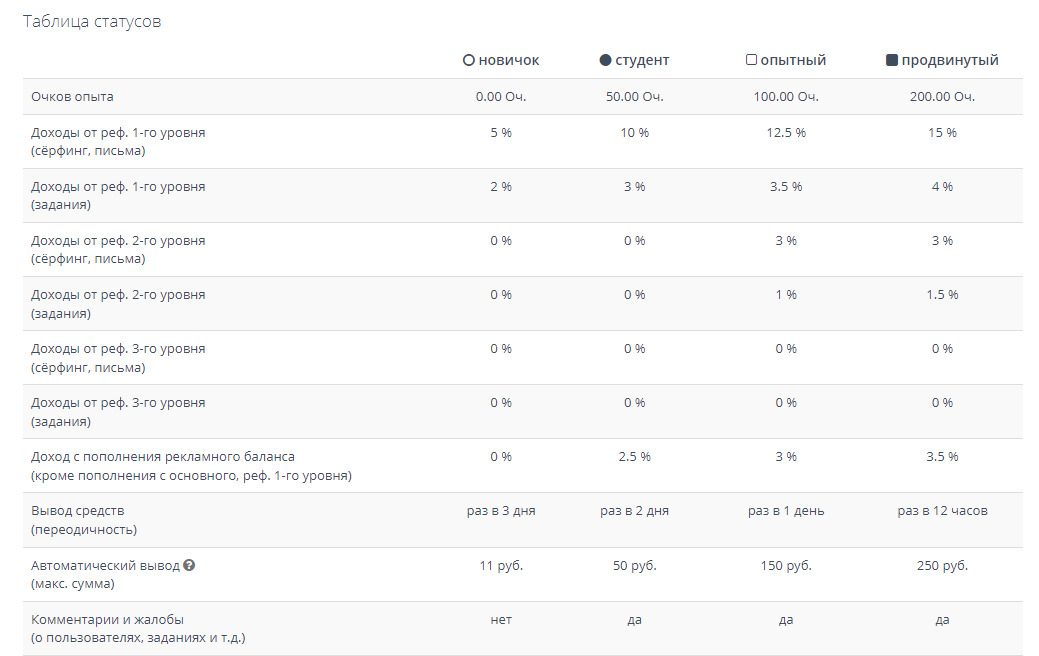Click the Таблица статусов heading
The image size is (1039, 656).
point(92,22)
------------------------
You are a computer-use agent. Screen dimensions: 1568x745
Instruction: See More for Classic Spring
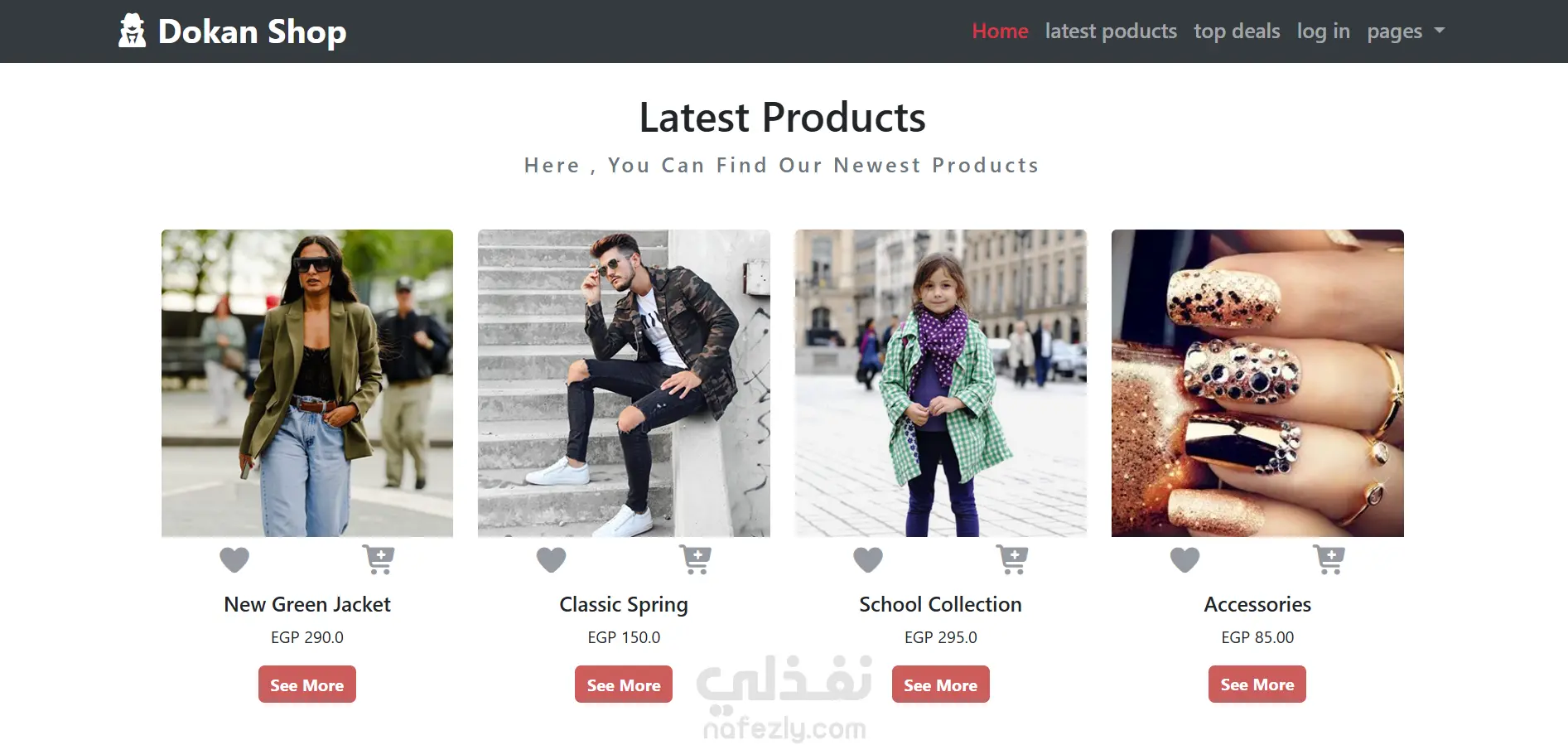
------------------------
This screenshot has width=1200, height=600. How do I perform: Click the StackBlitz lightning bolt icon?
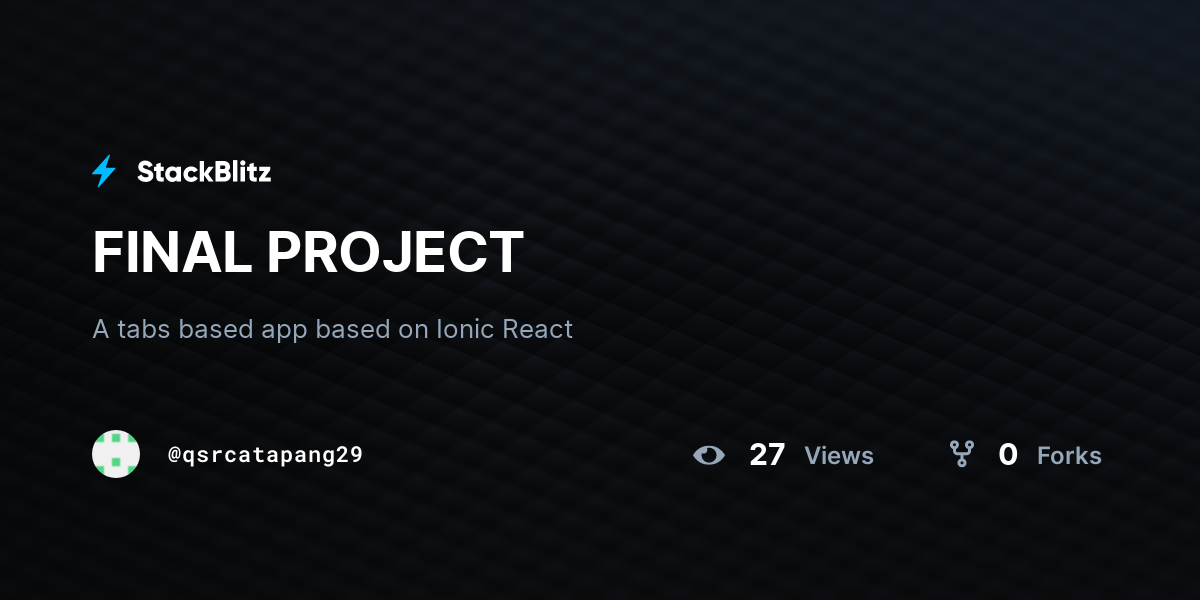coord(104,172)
------------------------
▶ THE TASK
With the line that has "You are a computer-use" as the first and the line that has "Instruction: See More for Classic Spring" as the last, repeat exactly that run of lines above and no more.

▶ WRITTEN ANSWER
You are a computer-use agent. Screen dimensions: 1568x745
Instruction: See More for Classic Spring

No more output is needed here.